La resurrección de Jesús nos llena de alegría. Para María Magdalena y los apóstoles fue una noticia inesperada a pesar de que el Señor lo había anunciado en diversas ocasiones. Pero ellos no habían entendido hasta ese momento. Nosotros, seguramente todos los lectores, hemos celebrado varias veces la Pascua. Por eso hemos de pedir recuperar la sorpresa por la resurrección de Quien “lo ha hecho todo nuevo”. No se lo esperaban, pero amaban intensamente al Señor de ahí que al ver que la tumba estaba vacía y al reconocerlo en las sucesivas apariciones, se llenaran de alegría. Alegría por el Señor, que no había conocido la corrupción del sepulcro. Alegría también por ellos mismos que podían seguir en relación con Jesús, que si ya hasta entonces había dado un vuelco a sus vidas ahora iba a transformarlas definitivamente.

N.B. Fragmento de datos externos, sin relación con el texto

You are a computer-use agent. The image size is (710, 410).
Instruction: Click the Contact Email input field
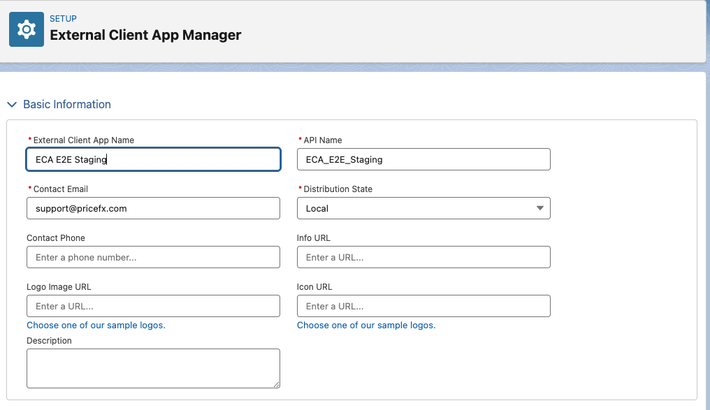[153, 208]
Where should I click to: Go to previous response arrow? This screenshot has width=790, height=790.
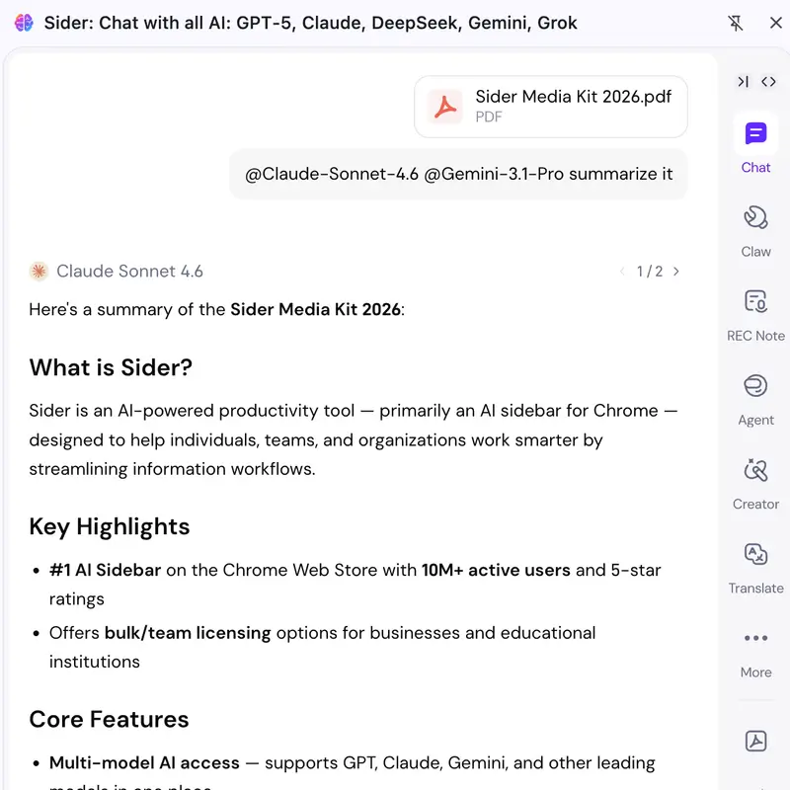622,272
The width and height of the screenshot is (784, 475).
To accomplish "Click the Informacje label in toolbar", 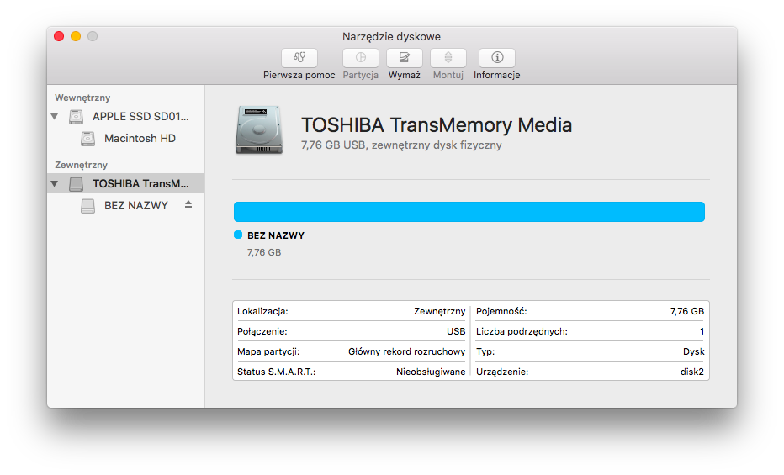I will (x=496, y=75).
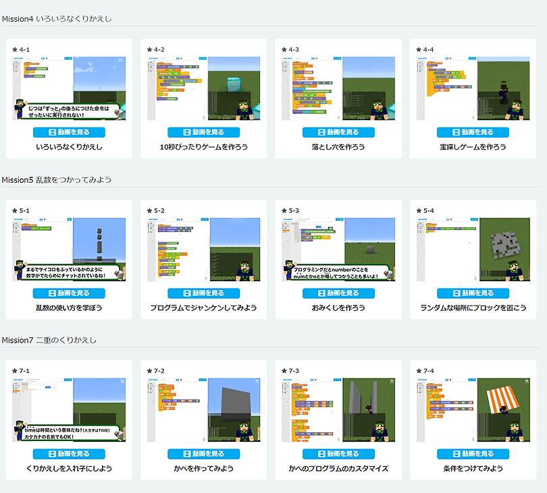The width and height of the screenshot is (547, 493).
Task: Click the プログラムでジャンケンしてみよう title
Action: coord(203,308)
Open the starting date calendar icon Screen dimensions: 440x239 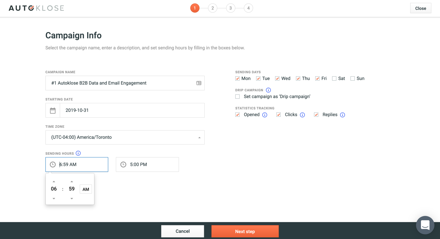coord(53,110)
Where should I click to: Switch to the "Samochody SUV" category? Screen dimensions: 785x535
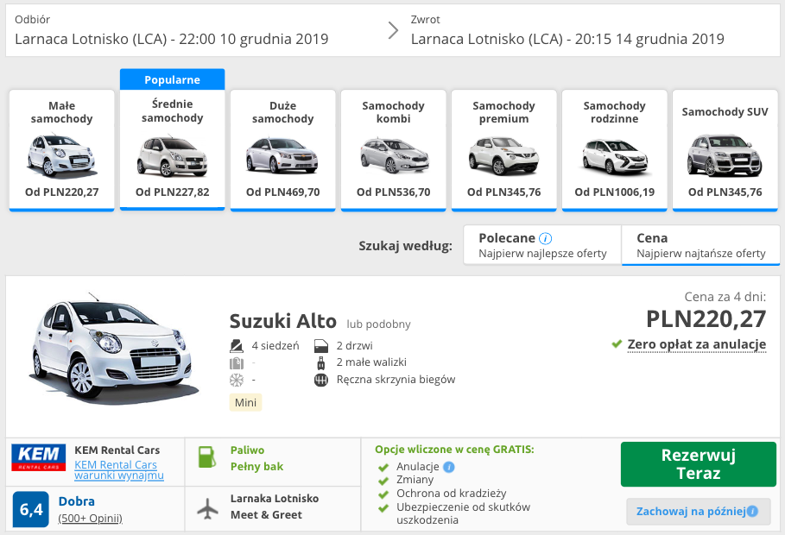(x=725, y=147)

Sí, la resurrección, entre otras cosas, probaba que el amor no es un sentimiento pasajero sino que es más fuerte que la muerte. Dios resucitó a su Hijo. Jesús destruyó lo que amenaza a los hombres. El hecho de la resurrección, la afirmación de que Jesucristo vive, ilumina todo lo que ha sucedido hasta entonces. También ha de transfigurar con su luz toda nuestra existencia.

María Magdalena, Pedro, Juan y los demás apóstoles cambiaron su percepción de las cosas porque se encontraron con el Señor resucitado. Eso también se nos ha dado a nosotros, aunque de otra manera. Jesucristo nos ha comunicado su vida. San Pedro se refiere a ello indicando que, “los que creen en él reciben, por su nombre, el perdón de los pecados”. Porque si Jesús ha vencido la muerte significa también que podemos afrontar todos los acontecimientos de nuestra vida de una manera diferente: desde la potencia de su amor. Como dice san Pablo, hay que buscar los bienes de arriba. Y eso, ya sabemos, no consiste en quedarse mirando el cielo sino en descubrir el designio amoroso de Dios en todas las cosas y en todas las personas. Él ha resucitado y nos da vida: su vida. Es lo que sucede en el bautismo cuando, como señala el apóstol, resucitamos con Cristo, porque somos hechos hijos de Dios. De ahí nuestra alegría que, en definitiva es la de saber que podemos vivir con Cristo; que siempre podemos estar al amparo de su amor.

La mayor manifestación de alegría es poder manifestar nuestro amor. El Papa Francisco al inicio de su pontificado recordó que la alegría nace del encuentro con Cristo. Él vive y nos libera de las ataduras del pecado y hace que podamos salir de las encerronas del egoísmo para vivir según el don de su amor.

La tumba está vacía y Jesucristo vive verdaderamente, y es contemporáneo nuestro. Por eso la belleza del cristianismo, que muchos contemplan con tristeza porque piensan irrealizable, es posible. Lo canta la Iglesia en este día en que se nos hace manifiesto que ninguna tristeza y ningún dolor o contrariedad tendrán la fuerza suficiente para quitarnos esta certeza: Jesucristo vive y con Él todo es nuevo.